Were you having this problem, before getting new tires, and an alighnment? You can test the sensors, using a DMM, set on A/C, and spin the wheels. Note the voltage output. Also, check the resistance.
 
This problem has been going on for several years. I don't drive the car that much but it is an intermittent issue and an annoyance. I'm going to replace the two sensors first, (just got 2 NOS FORD ones off eBay $25.00 each) then move to the (FORD) Hubs, then to the rotors and pads. All those parts are 30 years old and still pretty cheap. It takes as much effort to remove and test them as it does to get brand new ones and install them. Thanks for the information though on testing !
 
This problem has been going on for several years. I don't drive the car that much but it is an intermittent issue and an annoyance. I'm going to replace the two sensors first, (just got 2 NOS FORD ones off eBay $25.00 each) then move to the (FORD) Hubs, then to the rotors and pads. All those parts are 30 years old and still pretty cheap. It takes as much effort to remove and test them as it does to get brand new ones and install them. Thanks for the information though on testing !

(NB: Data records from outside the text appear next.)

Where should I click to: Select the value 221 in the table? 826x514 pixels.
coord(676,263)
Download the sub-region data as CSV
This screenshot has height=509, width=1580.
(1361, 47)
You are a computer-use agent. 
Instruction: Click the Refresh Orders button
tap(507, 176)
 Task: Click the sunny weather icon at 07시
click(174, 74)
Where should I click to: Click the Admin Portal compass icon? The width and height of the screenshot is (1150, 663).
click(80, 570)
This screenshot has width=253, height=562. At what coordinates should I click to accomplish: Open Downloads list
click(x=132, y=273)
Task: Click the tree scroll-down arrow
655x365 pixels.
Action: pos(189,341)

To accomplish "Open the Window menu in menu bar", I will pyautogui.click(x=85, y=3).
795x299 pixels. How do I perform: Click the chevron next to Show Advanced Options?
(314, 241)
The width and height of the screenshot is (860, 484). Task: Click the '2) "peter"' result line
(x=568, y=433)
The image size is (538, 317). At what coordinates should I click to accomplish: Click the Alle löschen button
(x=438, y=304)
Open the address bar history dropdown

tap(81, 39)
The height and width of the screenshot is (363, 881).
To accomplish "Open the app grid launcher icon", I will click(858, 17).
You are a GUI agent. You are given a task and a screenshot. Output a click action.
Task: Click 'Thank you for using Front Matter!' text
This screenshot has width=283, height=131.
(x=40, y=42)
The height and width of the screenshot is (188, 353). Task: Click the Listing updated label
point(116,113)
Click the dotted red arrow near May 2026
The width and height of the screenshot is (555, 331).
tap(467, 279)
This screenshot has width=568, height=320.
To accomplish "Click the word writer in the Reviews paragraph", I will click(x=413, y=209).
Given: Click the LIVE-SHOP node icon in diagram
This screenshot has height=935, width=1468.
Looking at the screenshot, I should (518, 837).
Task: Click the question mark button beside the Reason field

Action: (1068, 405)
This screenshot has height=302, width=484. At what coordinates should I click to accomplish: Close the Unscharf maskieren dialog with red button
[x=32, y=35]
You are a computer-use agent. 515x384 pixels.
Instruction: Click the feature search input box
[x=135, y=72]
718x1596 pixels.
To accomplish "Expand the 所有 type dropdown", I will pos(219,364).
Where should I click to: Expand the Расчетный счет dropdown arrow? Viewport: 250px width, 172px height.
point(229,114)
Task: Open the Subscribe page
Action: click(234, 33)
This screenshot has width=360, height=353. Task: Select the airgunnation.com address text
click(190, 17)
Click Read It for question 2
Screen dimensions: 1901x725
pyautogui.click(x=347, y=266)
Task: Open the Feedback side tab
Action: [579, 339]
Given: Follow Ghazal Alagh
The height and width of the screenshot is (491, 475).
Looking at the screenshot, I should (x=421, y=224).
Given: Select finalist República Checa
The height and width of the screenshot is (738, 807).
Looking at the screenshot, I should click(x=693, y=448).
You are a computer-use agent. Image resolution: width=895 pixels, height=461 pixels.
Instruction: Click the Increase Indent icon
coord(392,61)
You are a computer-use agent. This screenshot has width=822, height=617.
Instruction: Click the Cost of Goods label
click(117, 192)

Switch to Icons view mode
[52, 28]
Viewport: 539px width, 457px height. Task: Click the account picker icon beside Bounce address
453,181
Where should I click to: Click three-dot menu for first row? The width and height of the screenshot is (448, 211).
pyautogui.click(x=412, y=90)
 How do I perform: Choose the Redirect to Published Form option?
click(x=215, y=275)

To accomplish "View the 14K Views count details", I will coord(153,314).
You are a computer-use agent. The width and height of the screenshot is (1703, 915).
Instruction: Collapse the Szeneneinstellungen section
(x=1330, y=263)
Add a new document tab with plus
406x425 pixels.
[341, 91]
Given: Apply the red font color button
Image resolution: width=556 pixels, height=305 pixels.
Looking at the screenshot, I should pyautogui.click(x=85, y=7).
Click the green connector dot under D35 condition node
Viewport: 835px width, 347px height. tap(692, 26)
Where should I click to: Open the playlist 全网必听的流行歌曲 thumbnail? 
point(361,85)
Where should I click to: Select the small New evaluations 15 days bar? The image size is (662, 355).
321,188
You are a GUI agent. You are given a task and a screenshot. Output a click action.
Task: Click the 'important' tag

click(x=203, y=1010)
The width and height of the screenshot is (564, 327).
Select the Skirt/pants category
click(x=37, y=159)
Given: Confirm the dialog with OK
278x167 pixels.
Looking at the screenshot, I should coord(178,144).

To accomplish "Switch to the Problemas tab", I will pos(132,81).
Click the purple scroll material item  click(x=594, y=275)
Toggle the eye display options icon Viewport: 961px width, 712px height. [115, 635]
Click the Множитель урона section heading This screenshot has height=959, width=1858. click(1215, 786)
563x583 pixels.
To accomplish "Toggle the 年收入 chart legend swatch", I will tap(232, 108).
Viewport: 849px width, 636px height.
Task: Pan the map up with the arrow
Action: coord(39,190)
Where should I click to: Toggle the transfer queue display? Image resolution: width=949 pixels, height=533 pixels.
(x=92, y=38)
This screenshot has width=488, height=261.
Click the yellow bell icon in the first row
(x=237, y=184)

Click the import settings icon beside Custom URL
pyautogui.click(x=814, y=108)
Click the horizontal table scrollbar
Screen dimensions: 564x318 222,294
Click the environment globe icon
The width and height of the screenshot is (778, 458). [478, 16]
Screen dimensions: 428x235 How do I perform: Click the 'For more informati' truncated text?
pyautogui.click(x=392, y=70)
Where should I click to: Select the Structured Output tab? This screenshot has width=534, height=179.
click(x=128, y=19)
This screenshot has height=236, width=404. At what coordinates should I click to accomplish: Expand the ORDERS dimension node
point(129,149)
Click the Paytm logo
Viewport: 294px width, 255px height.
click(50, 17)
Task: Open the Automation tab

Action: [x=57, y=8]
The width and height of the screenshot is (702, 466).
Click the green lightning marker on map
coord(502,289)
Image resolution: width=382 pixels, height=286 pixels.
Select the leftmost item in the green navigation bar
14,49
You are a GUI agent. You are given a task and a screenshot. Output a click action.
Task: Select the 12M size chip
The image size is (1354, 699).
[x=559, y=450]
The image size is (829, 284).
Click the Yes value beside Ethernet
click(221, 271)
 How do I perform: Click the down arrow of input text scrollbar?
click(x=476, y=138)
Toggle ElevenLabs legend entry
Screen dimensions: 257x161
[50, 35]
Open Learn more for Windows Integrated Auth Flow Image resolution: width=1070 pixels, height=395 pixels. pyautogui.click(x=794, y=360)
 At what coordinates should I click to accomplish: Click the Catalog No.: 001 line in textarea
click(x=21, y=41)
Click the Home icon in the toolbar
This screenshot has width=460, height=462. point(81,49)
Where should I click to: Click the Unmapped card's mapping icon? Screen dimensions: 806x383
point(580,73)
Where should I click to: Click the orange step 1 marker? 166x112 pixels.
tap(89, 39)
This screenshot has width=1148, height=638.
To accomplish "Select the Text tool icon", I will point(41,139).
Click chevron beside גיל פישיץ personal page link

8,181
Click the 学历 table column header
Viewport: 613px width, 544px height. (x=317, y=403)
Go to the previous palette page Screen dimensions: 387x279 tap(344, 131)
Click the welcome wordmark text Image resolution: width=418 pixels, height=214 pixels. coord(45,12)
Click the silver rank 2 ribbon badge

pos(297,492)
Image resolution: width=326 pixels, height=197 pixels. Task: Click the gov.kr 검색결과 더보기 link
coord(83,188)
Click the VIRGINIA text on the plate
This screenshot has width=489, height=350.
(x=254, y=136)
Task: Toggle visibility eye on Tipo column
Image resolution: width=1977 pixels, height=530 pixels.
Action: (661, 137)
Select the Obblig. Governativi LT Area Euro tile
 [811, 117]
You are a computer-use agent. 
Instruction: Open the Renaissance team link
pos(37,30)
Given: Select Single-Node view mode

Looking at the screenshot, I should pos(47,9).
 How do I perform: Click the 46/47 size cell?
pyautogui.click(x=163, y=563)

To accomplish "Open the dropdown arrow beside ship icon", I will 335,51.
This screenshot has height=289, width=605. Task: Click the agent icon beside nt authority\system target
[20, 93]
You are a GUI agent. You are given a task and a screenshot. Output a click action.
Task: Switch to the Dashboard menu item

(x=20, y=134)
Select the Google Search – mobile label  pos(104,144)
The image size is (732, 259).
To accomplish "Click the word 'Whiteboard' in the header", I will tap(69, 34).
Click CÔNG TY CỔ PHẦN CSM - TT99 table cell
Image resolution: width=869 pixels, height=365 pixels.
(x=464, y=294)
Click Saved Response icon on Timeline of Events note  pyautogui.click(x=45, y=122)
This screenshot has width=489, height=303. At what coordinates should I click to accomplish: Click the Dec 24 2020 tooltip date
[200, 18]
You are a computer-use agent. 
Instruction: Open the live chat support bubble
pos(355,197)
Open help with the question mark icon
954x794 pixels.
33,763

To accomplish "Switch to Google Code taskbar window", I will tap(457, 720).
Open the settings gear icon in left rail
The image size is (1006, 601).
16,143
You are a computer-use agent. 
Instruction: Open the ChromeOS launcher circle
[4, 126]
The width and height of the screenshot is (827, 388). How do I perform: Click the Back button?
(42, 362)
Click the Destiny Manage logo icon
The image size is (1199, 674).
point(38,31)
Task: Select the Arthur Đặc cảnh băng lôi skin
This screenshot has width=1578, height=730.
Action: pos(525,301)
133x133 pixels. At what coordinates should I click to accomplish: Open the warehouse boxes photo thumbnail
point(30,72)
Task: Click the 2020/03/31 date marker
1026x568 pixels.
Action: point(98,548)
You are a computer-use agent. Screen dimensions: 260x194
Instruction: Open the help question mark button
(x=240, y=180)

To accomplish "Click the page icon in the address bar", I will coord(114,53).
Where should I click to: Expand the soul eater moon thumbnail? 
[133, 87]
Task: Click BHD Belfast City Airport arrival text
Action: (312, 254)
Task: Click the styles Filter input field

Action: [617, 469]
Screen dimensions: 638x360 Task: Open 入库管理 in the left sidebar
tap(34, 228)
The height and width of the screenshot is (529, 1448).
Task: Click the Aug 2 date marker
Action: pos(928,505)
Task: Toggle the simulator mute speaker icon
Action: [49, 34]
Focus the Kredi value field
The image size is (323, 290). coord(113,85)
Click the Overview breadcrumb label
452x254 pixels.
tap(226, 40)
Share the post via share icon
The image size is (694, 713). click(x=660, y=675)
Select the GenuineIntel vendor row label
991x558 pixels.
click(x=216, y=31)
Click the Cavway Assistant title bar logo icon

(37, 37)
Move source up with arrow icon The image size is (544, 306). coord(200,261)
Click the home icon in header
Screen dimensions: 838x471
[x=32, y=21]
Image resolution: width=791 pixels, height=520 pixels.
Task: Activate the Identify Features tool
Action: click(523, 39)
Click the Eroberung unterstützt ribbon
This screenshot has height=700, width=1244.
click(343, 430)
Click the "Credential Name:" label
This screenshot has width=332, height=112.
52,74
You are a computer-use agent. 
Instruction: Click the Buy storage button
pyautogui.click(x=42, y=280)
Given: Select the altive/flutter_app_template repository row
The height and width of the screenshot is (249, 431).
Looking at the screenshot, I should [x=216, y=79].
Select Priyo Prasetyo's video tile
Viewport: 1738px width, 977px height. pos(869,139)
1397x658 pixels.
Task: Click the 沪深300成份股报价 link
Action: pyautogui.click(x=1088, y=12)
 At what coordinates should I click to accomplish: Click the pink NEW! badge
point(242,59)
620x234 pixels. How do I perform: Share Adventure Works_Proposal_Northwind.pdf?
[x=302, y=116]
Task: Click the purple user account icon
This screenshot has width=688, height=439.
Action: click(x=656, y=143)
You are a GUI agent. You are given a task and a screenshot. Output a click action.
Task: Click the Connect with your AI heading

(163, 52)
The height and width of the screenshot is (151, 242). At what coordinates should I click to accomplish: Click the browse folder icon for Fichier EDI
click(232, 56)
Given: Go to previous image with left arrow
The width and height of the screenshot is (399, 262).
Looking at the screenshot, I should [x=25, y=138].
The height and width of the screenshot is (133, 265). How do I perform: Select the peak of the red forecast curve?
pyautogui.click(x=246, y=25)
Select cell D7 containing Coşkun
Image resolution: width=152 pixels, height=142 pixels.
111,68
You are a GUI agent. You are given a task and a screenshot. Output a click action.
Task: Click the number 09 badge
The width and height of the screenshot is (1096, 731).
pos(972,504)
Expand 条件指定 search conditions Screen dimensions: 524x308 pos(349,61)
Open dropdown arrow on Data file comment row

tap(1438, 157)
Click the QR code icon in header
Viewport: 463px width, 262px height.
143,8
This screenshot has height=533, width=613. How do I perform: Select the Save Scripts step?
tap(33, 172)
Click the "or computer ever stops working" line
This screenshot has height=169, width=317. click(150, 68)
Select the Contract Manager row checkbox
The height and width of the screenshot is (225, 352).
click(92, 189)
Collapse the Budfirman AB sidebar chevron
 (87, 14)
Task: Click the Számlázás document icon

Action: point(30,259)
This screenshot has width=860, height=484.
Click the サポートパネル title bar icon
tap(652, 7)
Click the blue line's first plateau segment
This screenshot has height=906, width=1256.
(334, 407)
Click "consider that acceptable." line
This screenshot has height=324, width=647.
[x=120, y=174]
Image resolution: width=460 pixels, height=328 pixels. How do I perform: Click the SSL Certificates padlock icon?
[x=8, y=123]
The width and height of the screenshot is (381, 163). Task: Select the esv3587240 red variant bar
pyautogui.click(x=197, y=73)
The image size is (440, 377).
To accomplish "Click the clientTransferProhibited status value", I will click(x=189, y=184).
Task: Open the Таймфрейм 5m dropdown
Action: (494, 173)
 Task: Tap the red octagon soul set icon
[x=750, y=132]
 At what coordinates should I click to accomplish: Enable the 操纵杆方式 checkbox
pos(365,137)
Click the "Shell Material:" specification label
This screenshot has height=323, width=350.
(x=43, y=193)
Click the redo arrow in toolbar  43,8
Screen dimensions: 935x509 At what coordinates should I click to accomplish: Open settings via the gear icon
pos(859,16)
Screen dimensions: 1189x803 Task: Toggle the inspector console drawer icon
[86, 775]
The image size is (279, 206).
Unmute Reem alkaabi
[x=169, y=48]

The rotors have about 20K miles on them and the pads are only about a year old.
 
Ok, the saga continues. I decided to look for the ABS test connector and I found it. After shorting the two pins, I got the following codes 32,41,42. then I made the required Ohms test while the sensor was still mounted in the wheel and got a steady 1169 ohms at the connector pins. I left the sensor connected to the wheel, changed the DVOM to AC current, spun the hub and got a steady AC current reading that fluctuated up as I spun the hub. I didn't go any higher up the wiring at this point, but it seems that the sensor itself tested good? Even though the code 32 says the sensor is bad (open or short RF sensor, wire harness). I haven't gotten to the left side yet. Any ideas on how to proceed?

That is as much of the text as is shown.